The aviation industry contributes more than Dh145 billion ($39.47bn) to the UAE economy, or 14.7 per cent of GDP, justifying the country's huge investment in airports and airline networks, the International Air Transport Association (Iata) said yesterday.
Tony Tyler, the chief executive of the Iata, said airlines in the Arabian Gulf had been the "catalyst" for transforming and rapidly expanding the region's economies.
"Governments here understand the power of connectivity to drive economies, and with this understanding governments have created a business-friendly environment for air transport with low taxes and world-class infrastructure." said Mr Tyler, speaking at the World Passenger Symposium (WPS) in Abu Dhabi.

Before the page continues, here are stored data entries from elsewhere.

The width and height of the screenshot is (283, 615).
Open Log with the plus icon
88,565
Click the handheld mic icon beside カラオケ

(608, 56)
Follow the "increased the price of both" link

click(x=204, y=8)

"Including aviation-enabled tourism, our industry supports some 14.7 per cent of GDP and 14 per cent of the workforce in the UAE."
The airline industry has undergone a dramatic shift in recent weeks as legacy carriers have embraced Gulf airlines through various partnerships.
In September, Emirates and Qantas signed a deal to route the Australian carrier's flights to Europe through Dubai rather than Singapore.
Then last week, Etihad signed a 10-year "major strategic agreement" with Air France-KLM and Qatar announced it was joining the Oneworld alliance, which includes British Airways.
"It's a new era of global aviation in my opinion," said James Hogan, the chief executive of Etihad, on the sidelines of the WPS.
"Like any business cycle, you have to change and innovate or you die. And I think you are seeing the result of all the Gulf carriers being innovative and taking advantage of our geographic position and partnering with airlines that see that same opportunity."
Mr Hogan added that Etihad would directly contribute $8.05bn to the Abu Dhabi economy this year - about 10.6 per cent of the emirate's non-oil GDP and 4.3 per cent of total GDP.
In its latest study, developed in conjunction with Oxford Economics, the Iata said the airline industry contributed 14.7 per cent of GDP, or Dh145bn, in the UAE in 2010.
It directly supported 224,000 jobs and a further 209,000 indirectly in sectors such as tourism, the report said.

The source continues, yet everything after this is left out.